● What to work on
Output should begin at the line holding "The height and" and end at the last line of the entries; print those lines verbatim and no others.

[Stored data]

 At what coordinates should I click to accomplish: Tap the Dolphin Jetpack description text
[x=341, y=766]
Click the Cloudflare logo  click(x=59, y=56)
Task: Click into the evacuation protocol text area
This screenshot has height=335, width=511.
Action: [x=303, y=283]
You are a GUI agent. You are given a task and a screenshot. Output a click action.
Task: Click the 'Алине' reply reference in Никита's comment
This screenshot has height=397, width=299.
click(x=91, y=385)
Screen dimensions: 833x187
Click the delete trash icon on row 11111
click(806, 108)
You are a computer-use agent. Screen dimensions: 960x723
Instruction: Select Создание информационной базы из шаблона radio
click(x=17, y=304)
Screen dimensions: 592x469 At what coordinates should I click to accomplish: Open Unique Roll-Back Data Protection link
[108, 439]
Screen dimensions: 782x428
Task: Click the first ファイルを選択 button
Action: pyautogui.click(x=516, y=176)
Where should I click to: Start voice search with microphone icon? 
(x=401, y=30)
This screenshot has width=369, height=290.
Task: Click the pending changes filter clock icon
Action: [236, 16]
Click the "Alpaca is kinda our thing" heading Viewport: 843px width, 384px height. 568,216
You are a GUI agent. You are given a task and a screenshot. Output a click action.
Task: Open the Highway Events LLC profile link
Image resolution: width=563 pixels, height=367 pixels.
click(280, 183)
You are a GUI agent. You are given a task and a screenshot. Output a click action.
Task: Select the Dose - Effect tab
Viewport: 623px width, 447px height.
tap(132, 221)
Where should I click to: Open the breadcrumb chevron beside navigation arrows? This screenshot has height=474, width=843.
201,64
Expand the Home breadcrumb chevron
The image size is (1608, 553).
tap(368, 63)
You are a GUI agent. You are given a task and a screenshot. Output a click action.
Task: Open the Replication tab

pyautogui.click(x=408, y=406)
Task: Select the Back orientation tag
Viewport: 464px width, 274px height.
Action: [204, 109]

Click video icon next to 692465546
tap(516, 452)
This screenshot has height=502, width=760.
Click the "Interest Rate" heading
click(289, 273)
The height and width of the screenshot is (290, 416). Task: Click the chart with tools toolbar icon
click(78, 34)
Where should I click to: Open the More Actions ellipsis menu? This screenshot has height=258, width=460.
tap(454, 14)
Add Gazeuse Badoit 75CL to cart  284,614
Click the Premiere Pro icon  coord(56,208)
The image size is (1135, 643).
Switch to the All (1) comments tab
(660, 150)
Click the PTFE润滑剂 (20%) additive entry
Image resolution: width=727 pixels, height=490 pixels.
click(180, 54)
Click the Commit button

● Worked solution
The height and width of the screenshot is (290, 416). Task: Click the chart with tools toolbar icon
click(78, 34)
Where should I click to: Open the More Actions ellipsis menu? This screenshot has height=258, width=460.
tap(454, 14)
Add Gazeuse Badoit 75CL to cart  284,614
Click the Premiere Pro icon  coord(56,208)
The image size is (1135, 643).
Switch to the All (1) comments tab
(660, 150)
Click the PTFE润滑剂 (20%) additive entry
Image resolution: width=727 pixels, height=490 pixels.
click(180, 54)
Click the Commit button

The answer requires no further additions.